It’s always other people who see me before I see myself. Such was today in one-on-one. Apparently I’m more articulated and animated, today, despite feeling sluggish. I keep forgetting my “tired” is most folks’ baseline. Or, it’s mental before it’s physical. As is today, I am mentally drained, but physically animated.
Anyway, I do feel like I’ve moved on from my relapse — because it is a relapse, not a meltdown, and we have to keep it framed as such since we’ve already proven it can be almost completely mitigated with routines and good sleep hygiene. With this, I’m starting to notice that there are a lot of energy drains in my life, which aside from routine management and good sleep hygiene, remove necessary energy to mentally process therapy and skills that I am learning in class…meaning if I had the energy that I use toward those drains, I’d have even more leverage when the retraumatizations happen. One thing we have not done — and most likely cannot do — is mitigate sources of triggers for said retruaumatizations.
As I grow and develop a more stable sense of self, I will notice the world clap back. Because of how I am essentially trained to be hypervigilant, I will also often see nuances within the world that might indicate this without actually meaning it. For example — distances of time where people are absent don’t always mean they are ignoring me. Since abandonment trauma and narcissism are a thread in my life, this could be (could be my ass, it 100% is) a trigger. I start looking for where I went wrong, what I said, if I wasn’t appropriate, or if I was rude or negative. Or if i was the big hairy monster with green and purple polka dots taking up too much space in the room or at the table.

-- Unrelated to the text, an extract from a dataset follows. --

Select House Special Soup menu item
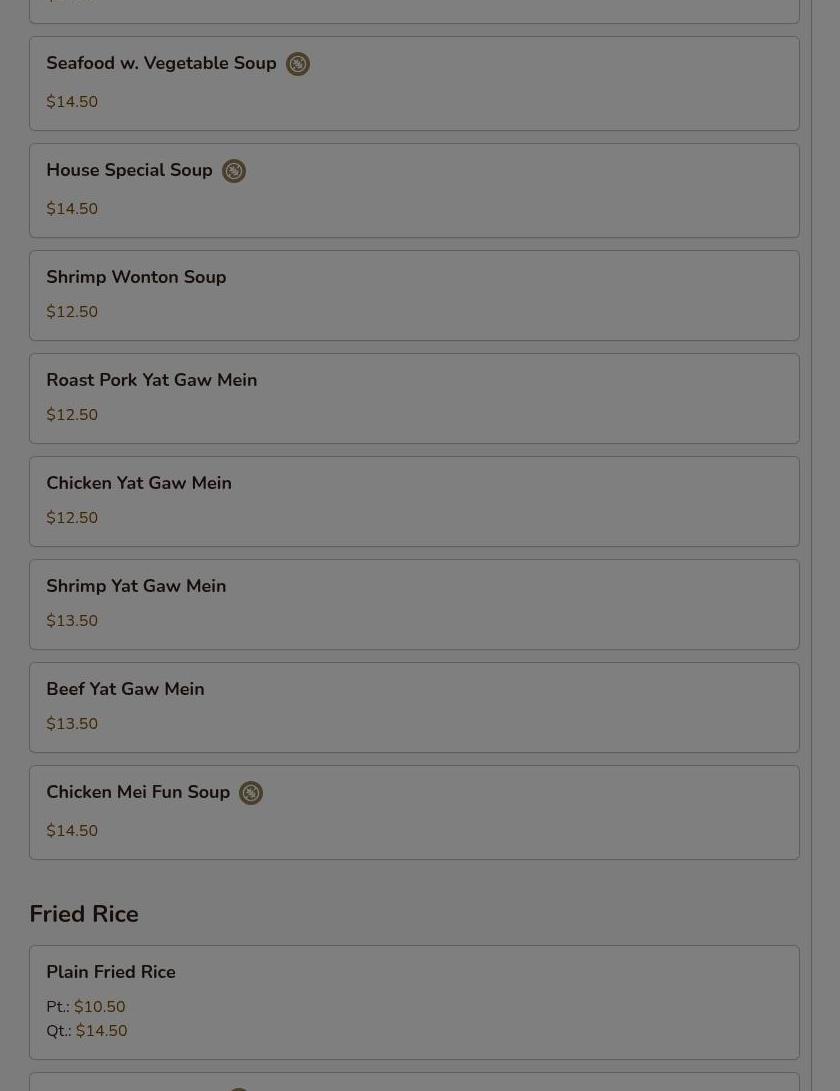The height and width of the screenshot is (1091, 840). (x=414, y=191)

In one-on-one, today, we talked about that big hairy monster actually being a version of me that really wants to come out…and is not a monster at all. I see that projected version of myself and want to hide it away because I don’t want people to see it and react negatively. That monster is the part of me that doesn’t want to be quiet when injustices happen. It doesn’t want to be small when the room gets too quiet. It doesn’t want to take a back seat when it knows it can help. But it wants to disappear when it feels like it made a mistake. It wants to run back into the cave that I’ve been working so hard to coax it out of for the past year and a half. It wants to give itself a new name and new life somewhere where it feels like it might be safer. It wants everyone around it to forget it was even there.

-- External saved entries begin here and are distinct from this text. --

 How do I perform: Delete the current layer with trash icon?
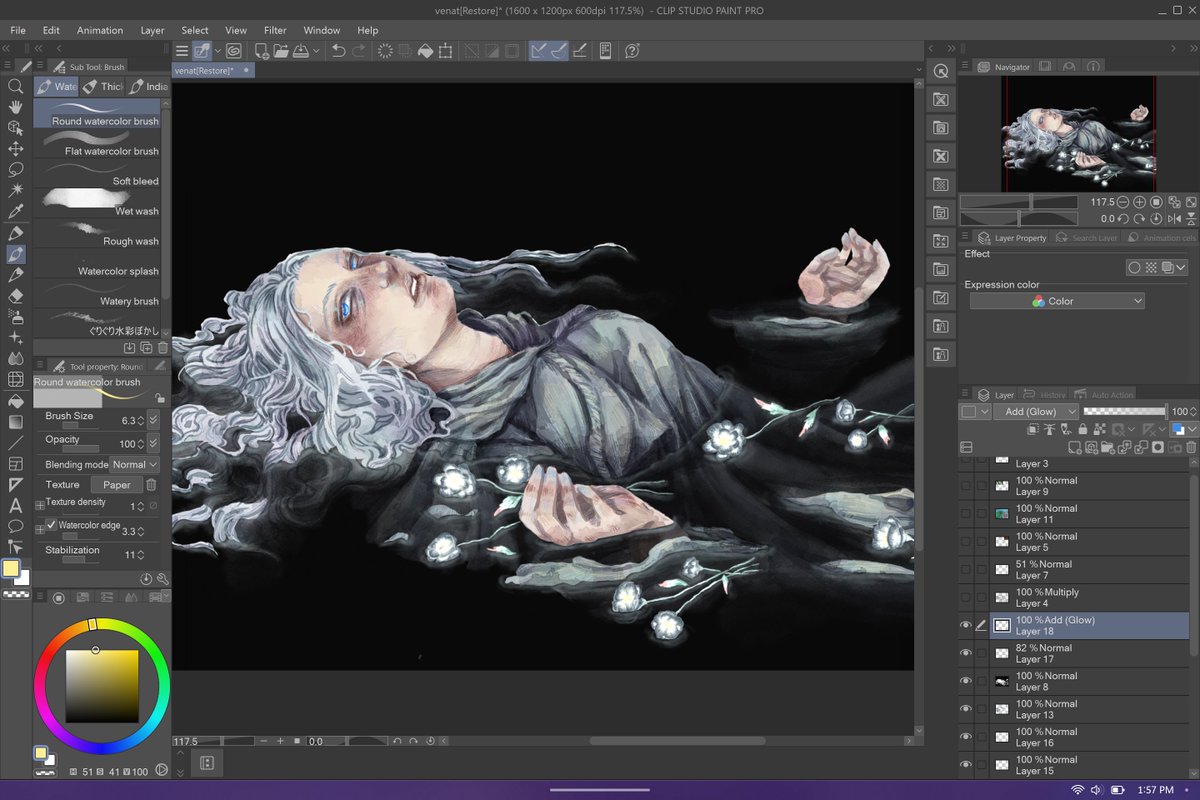tap(1190, 448)
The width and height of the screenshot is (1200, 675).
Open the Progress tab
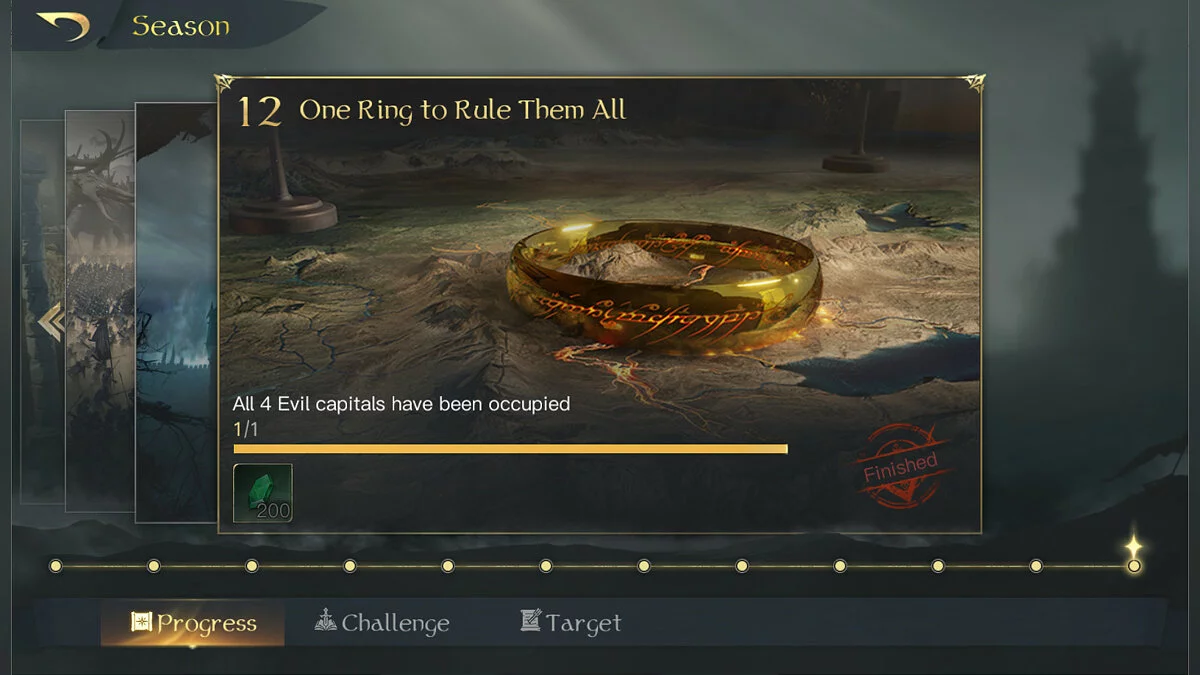click(x=193, y=623)
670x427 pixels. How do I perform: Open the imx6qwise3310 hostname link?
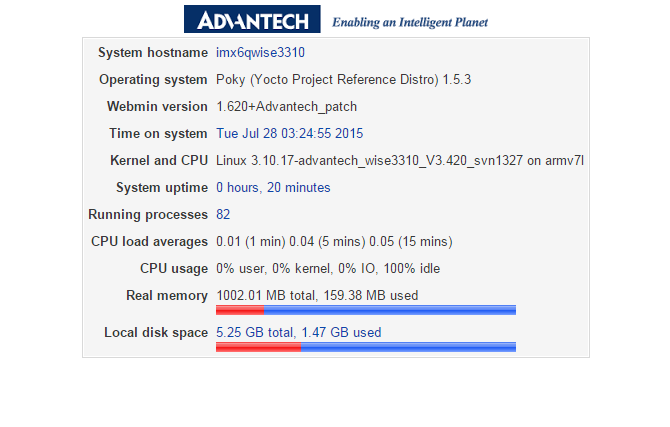(x=260, y=52)
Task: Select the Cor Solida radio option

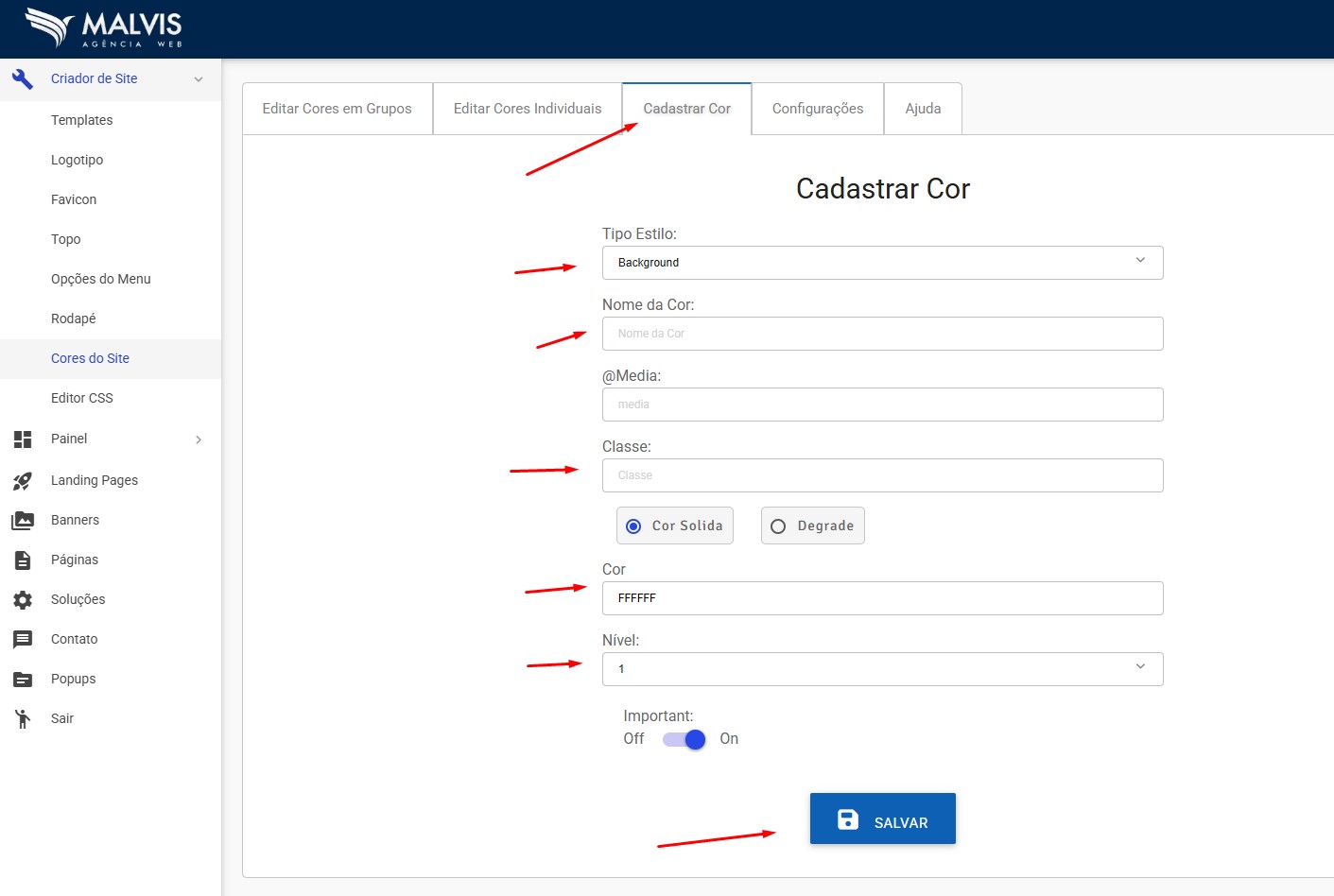Action: [x=634, y=526]
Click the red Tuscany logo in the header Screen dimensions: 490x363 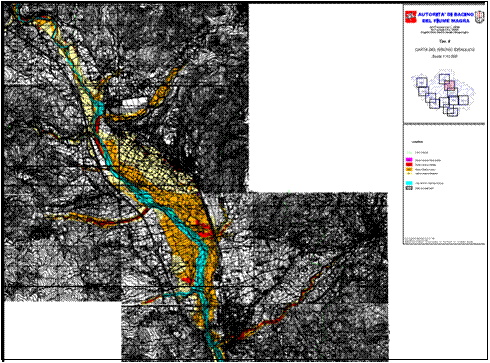point(411,17)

So we make new fences and safe checkpoints within ourself to let it know that it’s okay to feel this way or act this way, and it’s not something to run away from. It’s okay to have courage when nobody else is willing to step up. It’s okay to be angry as hell at people who formed you into the person you have to be to protect that monster. It’s okay to be confident and faithful to your foundational beliefs without the need to relate them to the opinions and understanding of others. It’s okay to live loud and proud. It’s okay to be selfish. Routines establish baseline. Daring to step forward, to step out, to step with confidence — that’s what comes next.